#### [Task directions]
Copy the following lines word for word, keeping each one unchanged.

── Input for this task ──

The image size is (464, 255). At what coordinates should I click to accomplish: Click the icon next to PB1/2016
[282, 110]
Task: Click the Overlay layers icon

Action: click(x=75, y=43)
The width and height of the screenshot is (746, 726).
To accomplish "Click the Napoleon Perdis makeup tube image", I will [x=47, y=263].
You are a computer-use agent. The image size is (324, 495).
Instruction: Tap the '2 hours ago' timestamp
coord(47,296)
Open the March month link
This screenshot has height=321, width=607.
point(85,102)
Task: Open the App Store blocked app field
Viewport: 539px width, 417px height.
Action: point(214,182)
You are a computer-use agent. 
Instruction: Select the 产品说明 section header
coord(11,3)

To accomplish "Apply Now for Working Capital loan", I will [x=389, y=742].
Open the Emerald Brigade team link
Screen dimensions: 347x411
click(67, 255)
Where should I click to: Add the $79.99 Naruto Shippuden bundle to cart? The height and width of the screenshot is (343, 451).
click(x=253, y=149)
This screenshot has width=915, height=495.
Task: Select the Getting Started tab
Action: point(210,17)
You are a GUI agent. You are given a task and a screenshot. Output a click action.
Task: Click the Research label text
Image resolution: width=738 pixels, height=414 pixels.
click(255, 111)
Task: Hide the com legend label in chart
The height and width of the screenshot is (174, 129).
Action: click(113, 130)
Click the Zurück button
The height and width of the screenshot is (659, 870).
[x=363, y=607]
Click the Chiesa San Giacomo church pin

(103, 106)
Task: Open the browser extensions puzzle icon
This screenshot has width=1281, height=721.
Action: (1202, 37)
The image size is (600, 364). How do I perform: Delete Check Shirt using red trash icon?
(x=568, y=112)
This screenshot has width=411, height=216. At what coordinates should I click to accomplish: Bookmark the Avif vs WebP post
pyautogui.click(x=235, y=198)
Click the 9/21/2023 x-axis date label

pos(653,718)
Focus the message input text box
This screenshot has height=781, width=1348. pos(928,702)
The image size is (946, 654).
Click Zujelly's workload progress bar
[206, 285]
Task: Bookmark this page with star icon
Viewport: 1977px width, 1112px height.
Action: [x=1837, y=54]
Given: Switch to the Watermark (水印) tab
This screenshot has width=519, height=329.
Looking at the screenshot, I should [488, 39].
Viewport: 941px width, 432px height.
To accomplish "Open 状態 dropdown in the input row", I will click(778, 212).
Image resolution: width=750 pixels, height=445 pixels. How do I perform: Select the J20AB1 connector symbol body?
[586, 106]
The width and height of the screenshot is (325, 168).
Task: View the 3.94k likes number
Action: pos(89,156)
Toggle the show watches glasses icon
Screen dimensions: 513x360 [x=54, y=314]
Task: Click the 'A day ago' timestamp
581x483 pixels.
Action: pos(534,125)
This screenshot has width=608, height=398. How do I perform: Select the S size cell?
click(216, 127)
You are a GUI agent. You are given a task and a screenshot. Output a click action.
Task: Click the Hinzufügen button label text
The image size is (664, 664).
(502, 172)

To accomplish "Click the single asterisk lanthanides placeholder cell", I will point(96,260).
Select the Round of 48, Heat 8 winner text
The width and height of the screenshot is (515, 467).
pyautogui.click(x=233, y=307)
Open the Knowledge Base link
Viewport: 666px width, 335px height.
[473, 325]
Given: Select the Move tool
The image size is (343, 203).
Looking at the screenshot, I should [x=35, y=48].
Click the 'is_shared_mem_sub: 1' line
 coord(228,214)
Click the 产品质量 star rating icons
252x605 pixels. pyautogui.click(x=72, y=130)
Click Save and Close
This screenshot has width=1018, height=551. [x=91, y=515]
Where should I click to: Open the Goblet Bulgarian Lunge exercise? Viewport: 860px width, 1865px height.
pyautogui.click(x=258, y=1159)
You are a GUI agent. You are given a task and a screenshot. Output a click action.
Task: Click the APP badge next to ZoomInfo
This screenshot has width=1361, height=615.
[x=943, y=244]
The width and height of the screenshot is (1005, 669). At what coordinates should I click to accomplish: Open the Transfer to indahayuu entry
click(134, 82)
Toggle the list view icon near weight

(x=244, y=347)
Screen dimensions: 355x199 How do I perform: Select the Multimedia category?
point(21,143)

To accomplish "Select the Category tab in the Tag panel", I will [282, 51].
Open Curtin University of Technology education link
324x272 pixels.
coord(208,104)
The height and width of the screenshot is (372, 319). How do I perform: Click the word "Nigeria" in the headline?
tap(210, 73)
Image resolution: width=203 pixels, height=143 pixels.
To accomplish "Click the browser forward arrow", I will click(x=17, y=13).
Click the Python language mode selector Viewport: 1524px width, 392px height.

───

#### [Answer to this problem]
The image size is (464, 255). At what coordinates should I click to accomplish: Click the icon next to PB1/2016
[282, 110]
Task: Click the Overlay layers icon

Action: click(x=75, y=43)
The width and height of the screenshot is (746, 726).
To accomplish "Click the Napoleon Perdis makeup tube image", I will [x=47, y=263].
You are a computer-use agent. The image size is (324, 495).
Instruction: Tap the '2 hours ago' timestamp
coord(47,296)
Open the March month link
This screenshot has height=321, width=607.
point(85,102)
Task: Open the App Store blocked app field
Viewport: 539px width, 417px height.
Action: point(214,182)
You are a computer-use agent. 
Instruction: Select the 产品说明 section header
coord(11,3)

To accomplish "Apply Now for Working Capital loan", I will [x=389, y=742].
Open the Emerald Brigade team link
Screen dimensions: 347x411
click(67, 255)
Where should I click to: Add the $79.99 Naruto Shippuden bundle to cart? The height and width of the screenshot is (343, 451).
click(x=253, y=149)
This screenshot has width=915, height=495.
Task: Select the Getting Started tab
Action: point(210,17)
You are a GUI agent. You are given a task and a screenshot. Output a click action.
Task: Click the Research label text
Image resolution: width=738 pixels, height=414 pixels.
click(255, 111)
Task: Hide the com legend label in chart
The height and width of the screenshot is (174, 129).
Action: click(113, 130)
Click the Zurück button
The height and width of the screenshot is (659, 870).
[x=363, y=607]
Click the Chiesa San Giacomo church pin

(103, 106)
Task: Open the browser extensions puzzle icon
This screenshot has width=1281, height=721.
Action: (1202, 37)
The image size is (600, 364). How do I perform: Delete Check Shirt using red trash icon?
(x=568, y=112)
This screenshot has width=411, height=216. At what coordinates should I click to accomplish: Bookmark the Avif vs WebP post
pyautogui.click(x=235, y=198)
Click the 9/21/2023 x-axis date label

pos(653,718)
Focus the message input text box
This screenshot has height=781, width=1348. pos(928,702)
The image size is (946, 654).
Click Zujelly's workload progress bar
[206, 285]
Task: Bookmark this page with star icon
Viewport: 1977px width, 1112px height.
Action: [x=1837, y=54]
Given: Switch to the Watermark (水印) tab
This screenshot has width=519, height=329.
Looking at the screenshot, I should [488, 39].
Viewport: 941px width, 432px height.
To accomplish "Open 状態 dropdown in the input row", I will click(778, 212).
Image resolution: width=750 pixels, height=445 pixels. How do I perform: Select the J20AB1 connector symbol body?
[586, 106]
The width and height of the screenshot is (325, 168).
Task: View the 3.94k likes number
Action: pos(89,156)
Toggle the show watches glasses icon
Screen dimensions: 513x360 [x=54, y=314]
Task: Click the 'A day ago' timestamp
581x483 pixels.
Action: pos(534,125)
This screenshot has width=608, height=398. How do I perform: Select the S size cell?
click(216, 127)
You are a GUI agent. You are given a task and a screenshot. Output a click action.
Task: Click the Hinzufügen button label text
The image size is (664, 664).
(502, 172)

To accomplish "Click the single asterisk lanthanides placeholder cell", I will point(96,260).
Select the Round of 48, Heat 8 winner text
The width and height of the screenshot is (515, 467).
pyautogui.click(x=233, y=307)
Open the Knowledge Base link
Viewport: 666px width, 335px height.
[473, 325]
Given: Select the Move tool
The image size is (343, 203).
Looking at the screenshot, I should [x=35, y=48].
Click the 'is_shared_mem_sub: 1' line
 coord(228,214)
Click the 产品质量 star rating icons
252x605 pixels. pyautogui.click(x=72, y=130)
Click Save and Close
This screenshot has width=1018, height=551. [x=91, y=515]
Where should I click to: Open the Goblet Bulgarian Lunge exercise? Viewport: 860px width, 1865px height.
pyautogui.click(x=258, y=1159)
You are a GUI agent. You are given a task and a screenshot. Output a click action.
Task: Click the APP badge next to ZoomInfo
This screenshot has width=1361, height=615.
[x=943, y=244]
The width and height of the screenshot is (1005, 669). At what coordinates should I click to accomplish: Open the Transfer to indahayuu entry
click(134, 82)
Toggle the list view icon near weight

(x=244, y=347)
Screen dimensions: 355x199 How do I perform: Select the Multimedia category?
point(21,143)

To accomplish "Select the Category tab in the Tag panel", I will [282, 51].
Open Curtin University of Technology education link
324x272 pixels.
coord(208,104)
The height and width of the screenshot is (372, 319). How do I perform: Click the word "Nigeria" in the headline?
tap(210, 73)
Image resolution: width=203 pixels, height=143 pixels.
To accomplish "Click the browser forward arrow", I will click(x=17, y=13).
Click the Python language mode selector Viewport: 1524px width, 392px height.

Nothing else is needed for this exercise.